First, I hope that you did not sign any of your copyrights over to the self-publishing company. That could present some legal issues for you. If it is unclear, you need to consult an attorney.
Next, you'll want to ask the original company to decommission the ISBN that connects your book to that company and get it under your control. Again, you may want to consult an attorney to help figure this out.
And, as you've noted, you will need a new ISBN for the book after all the ownership issues are sorted out. You can purchase that on your own through R.R. Bowker, or your new self-publishing company might have an option to purchase an ISBN that is separate from theirs.

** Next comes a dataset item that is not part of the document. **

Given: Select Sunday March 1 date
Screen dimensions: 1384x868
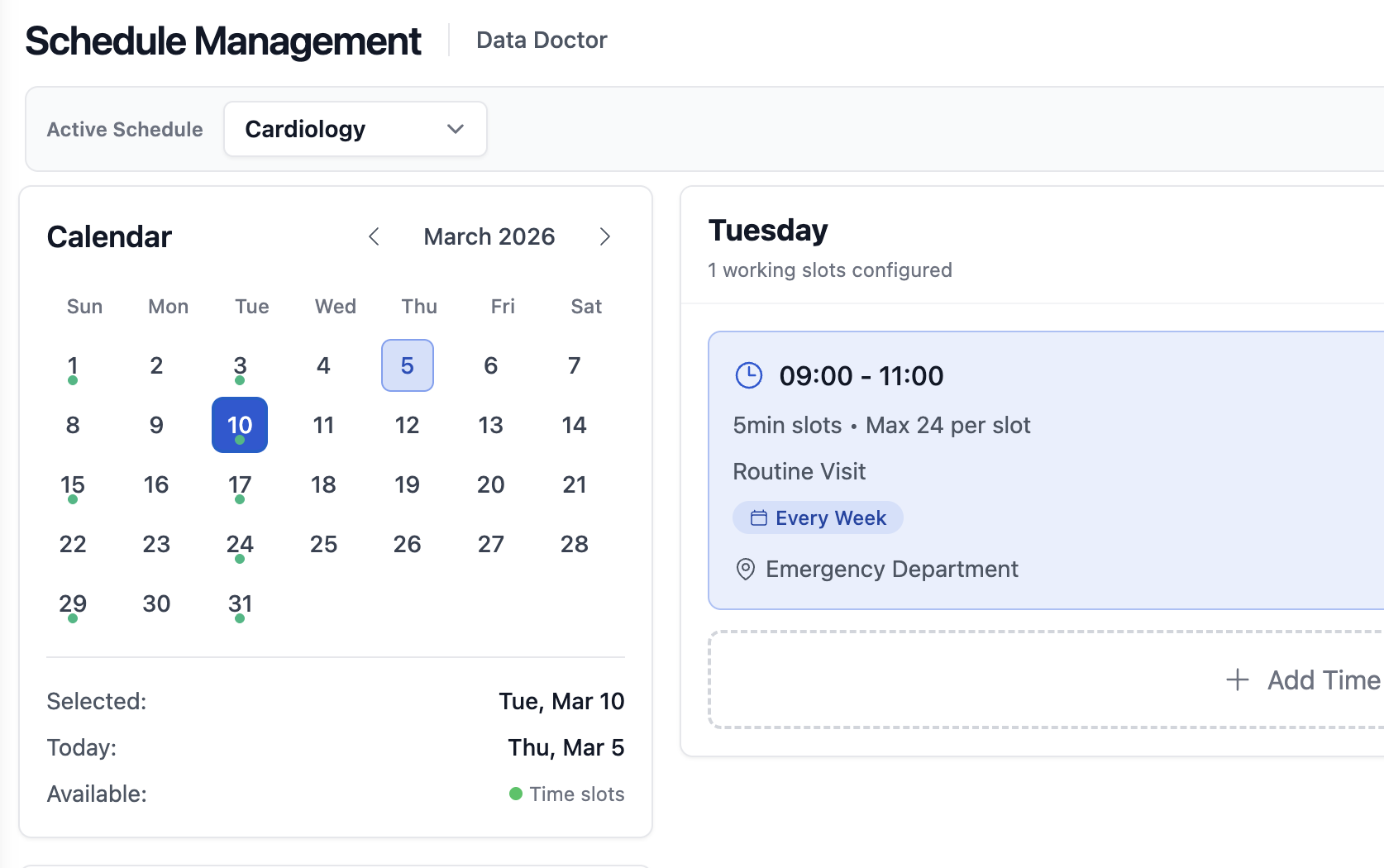Looking at the screenshot, I should [73, 366].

I would strongly suggest having a chat with an attorney who has experience with intellectual property and copyrights before you take on this project.Helpful 3
I've been published for 5+ years at this point (10+ books all in the contemporary, steamy romance genre). My earlier books (a series of 6 books) could really use an overhaul (despite the high reviews on all of them). I’ve grown so much as an author. My question is: What is your feeling about unpublishing the books for a time, while being rewritten and before re-releasing, perhaps in a rapid release?
Unpublishing is a strange thing. If you are on Amazon, and you have an Author Central page, those unpublished editions don't get removed. Trust me, I have a couple I'd like to delete because they're no longer relevant. So it can become confusing for buyers.

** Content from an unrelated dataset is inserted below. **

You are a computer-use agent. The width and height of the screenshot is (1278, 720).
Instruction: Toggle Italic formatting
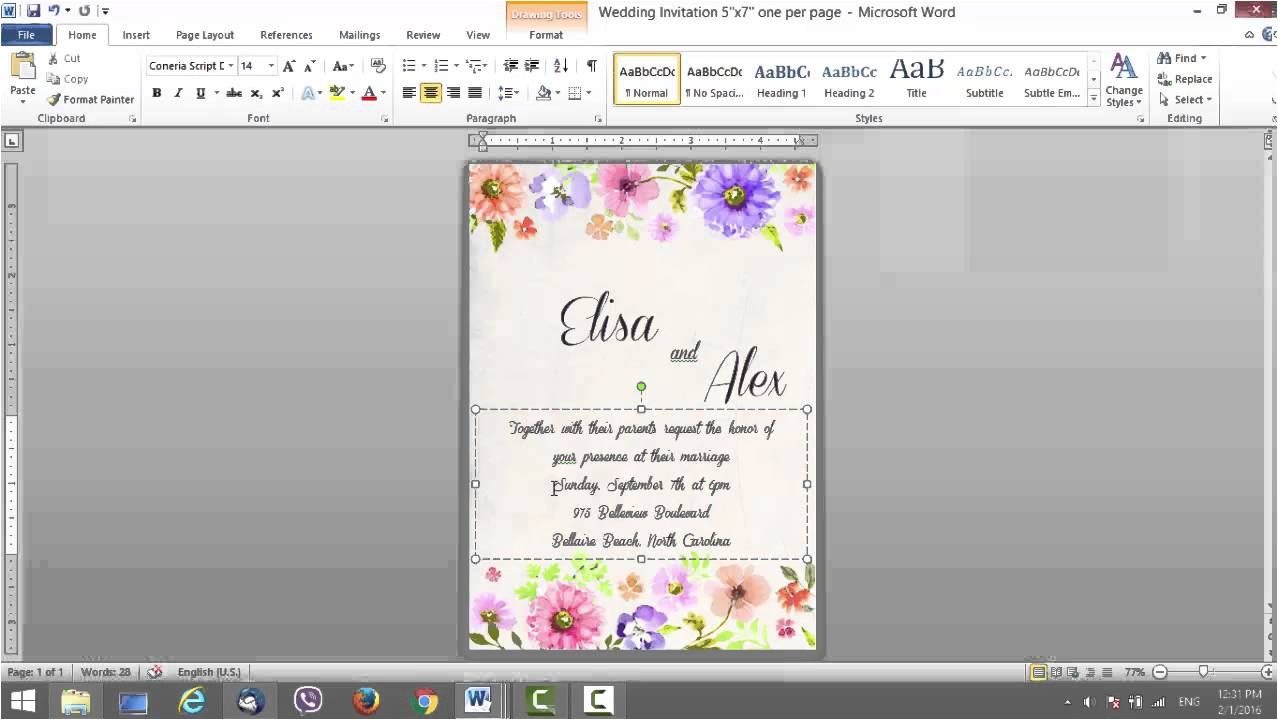pos(178,93)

Realize that a new edition, whether you unpublish the old one or not, will need to accrue new reviews. It's almost like publishing a brand new title... even though it's an updated edition. And there will be a new ISBN number, too, if you have a print edition, too.
The other thing you have to ask is whether it's worthwhile rewriting it. For fiction, I'm not so sure. With the possible exception of correcting spelling or other mechanical errors, better formatting, etc. to create a better user experience, I just don't know how much value a completely new edition would provide. And even for that, you might want to consider just cleaning it up and re-uploading to KDP. Plus, you have all the positive reviews on the old edition which means people liked it as it was.
Are you thinking about redoing this series because you feel that you don't have enough creative juice in the tank to create something new? Or are you just embarrassed by your younger, less experienced author self? Things to ponder.
The kinds of books that really benefit from 2nd/revised editions are those where the topic material changes dramatically and frequently, e.g., computer books, business, etc.Helpful 1
I have self-published through Amazon CreateSpace, which is now run by Kindle. I'm not overly happy and am considering rewriting the books anyway with different ISBNs. Q: If I simply rewrite them, changing headings, subject matter and even updating information and the cover, can I simply use the same titles but call it a revised or 2nd edition?
Well, you're on the right track with different ISBNs. It sounds like you're doing what would be considered a revised edition, as long as it's substantially the same work, just with some modifications.
The revised print edition should have a new ISBN so that readers know there's a substantial difference from the original. When you self publish the new edition on KDP, there are items to answer about what edition this new book is (revised, 2nd edition, 3rd edition, etc.). KDP will assign a new ISBN for your revised print edition when you publish it.
As you're probably aware, a Kindle eBook is automatically assigned an Amazon ASIN number. As with the revised print edition, when you self publish the revised eBook edition on KDP, a new ASIN will be assigned. You can add an optional ISBN, but that will be a cost for the number that you'd purchase through Bowker (if you're in the U.S.).